Mold spreads over the dead flower and onto the wood. A few days later when Cherri goes outside, she sees the rotting wood of her porch and makes a face. They return with a broom and a vinegar soak, and after a few minutes of vigorous scrubbing, the poppy has vanished completely. As if it was never there.

“Cherri, do you remember me?” Apo whispers, as Cherri, oblivious, washes the last thing Apo wanted to give her away.

Cherri’s right hand catches the light as she dusts away the remains of the flower. A pink ribbon tied around the fourth finger, the hair ribbon Apo had given her, what must’ve been a lifetime ago.

Apo thinks she might be sick.

You know me, Cherri. You loved me, didn’t you? Why won’t you look at me? Why can’t you look at me?

“I gave everything to return to you,” Apo says, quietly, though she knows Cherri won’t hear her anyway. “I wish I could finally come home.”

There isn’t any use. Cherri doesn’t hear it, doesn’t receive the silent promises that Apo makes. Instead, she only goes about her day, and Apo is left there to sit in solitude.

If this is death, then it is cruel indeed.

She stays, though. For days, and then months, and then so long that she loses count. 

She could wander. They could find pathways to other lands, other cities, but she would rather be a spirit at home than anywhere else. 

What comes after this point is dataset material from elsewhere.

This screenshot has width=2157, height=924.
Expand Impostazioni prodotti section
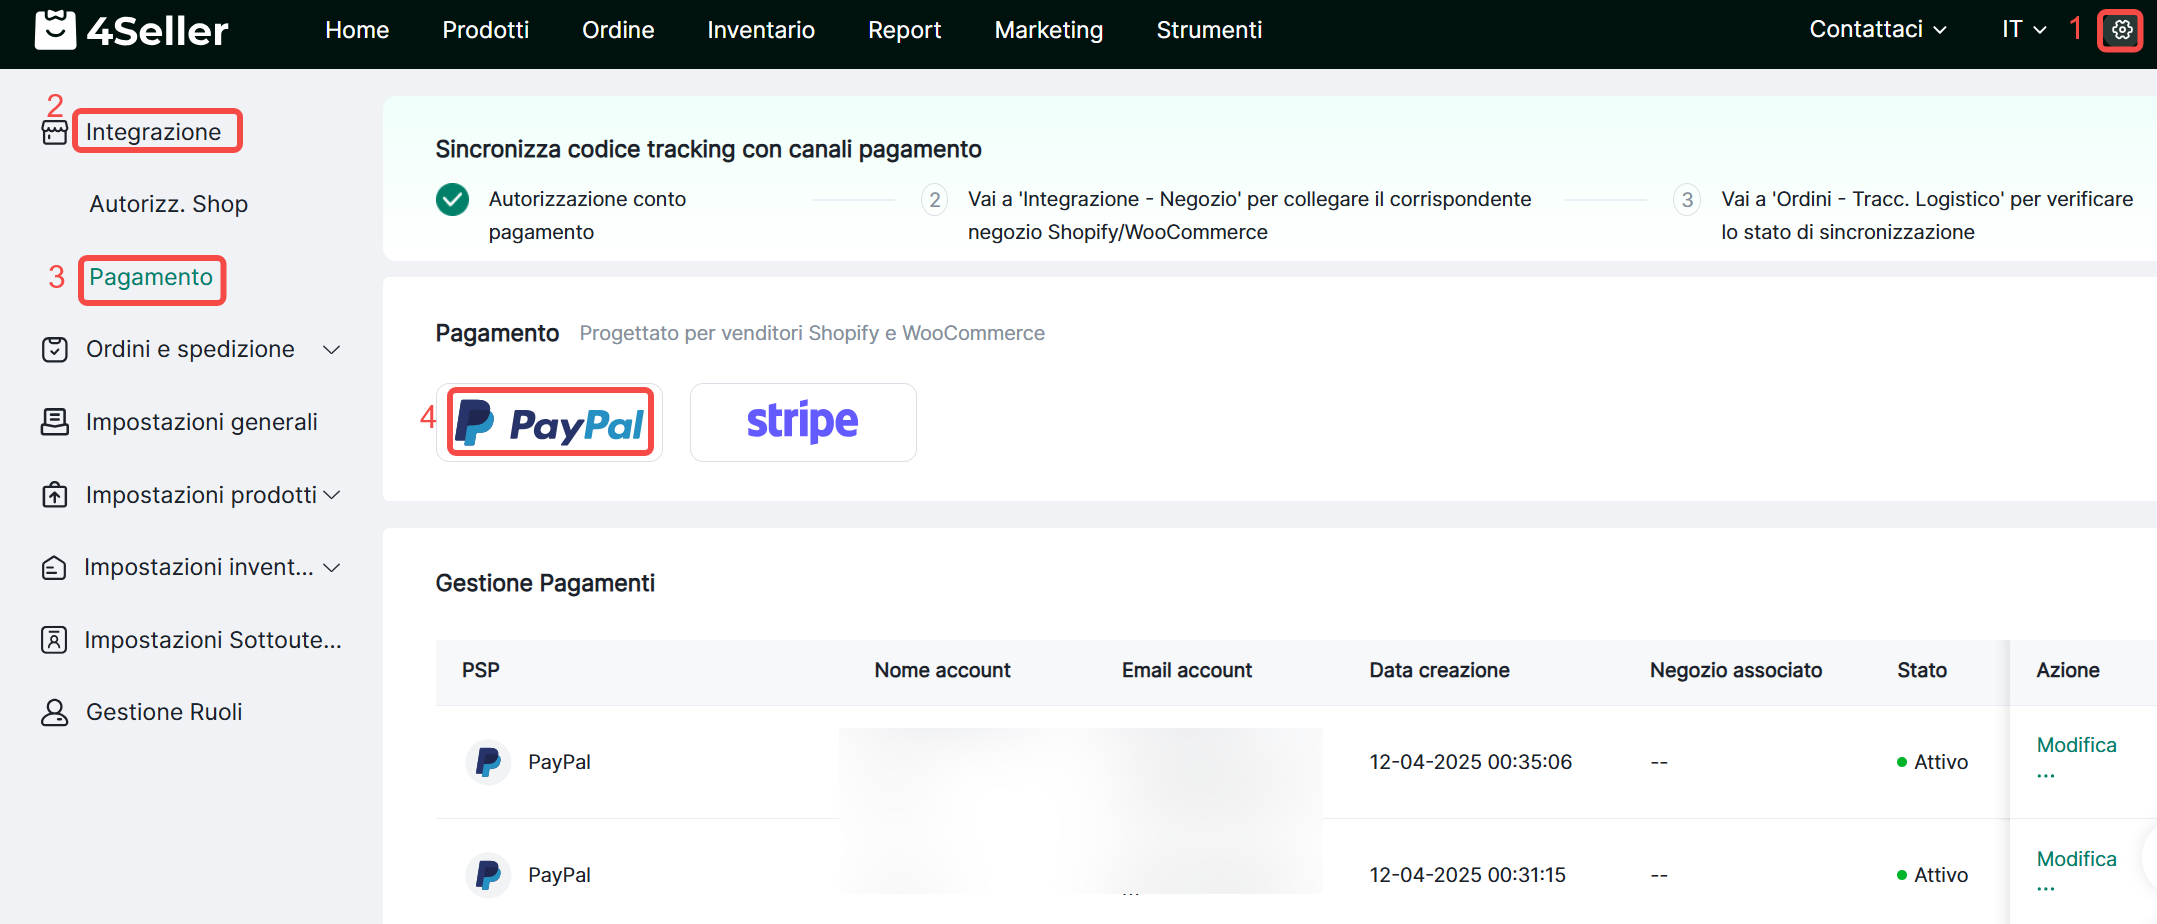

They have forgotten what it’s like to have a heartbeat. They wonder if they’re just another form of dead, now. 

Each day Apo watches Cherri live her life, the life they were supposed to have together. She perches on the porch fencing or the tree branches, waves good morning to Cherri even though she knows they cannot see her.

This might be hell, they think, so close to the only thing she’s wanted for so long, and knowing it’s impossible to do anything more than watch.

But Cherri is here, and that’s enough to make Apo stay.

Notes:

blame the hellfirelings. i was going to post fluffy cutesy fic for valentine's day and then someone said 'apo never gets to go home to cherri' and it spiraled a bit.

i don't know what's going on but mechanically the way this works is that apo is dead, as are all vampires, and she can only 'live' if there is someone who still remembers her - since you're never fully dead if you live on in someone's memory.
but those from oakhurst didn't care. i don't think they spent a moment's time worrying about apo once they left oakhurst.
and cherri? after months of silence from apo, no letters, nothing, they assumed she had died while away on service.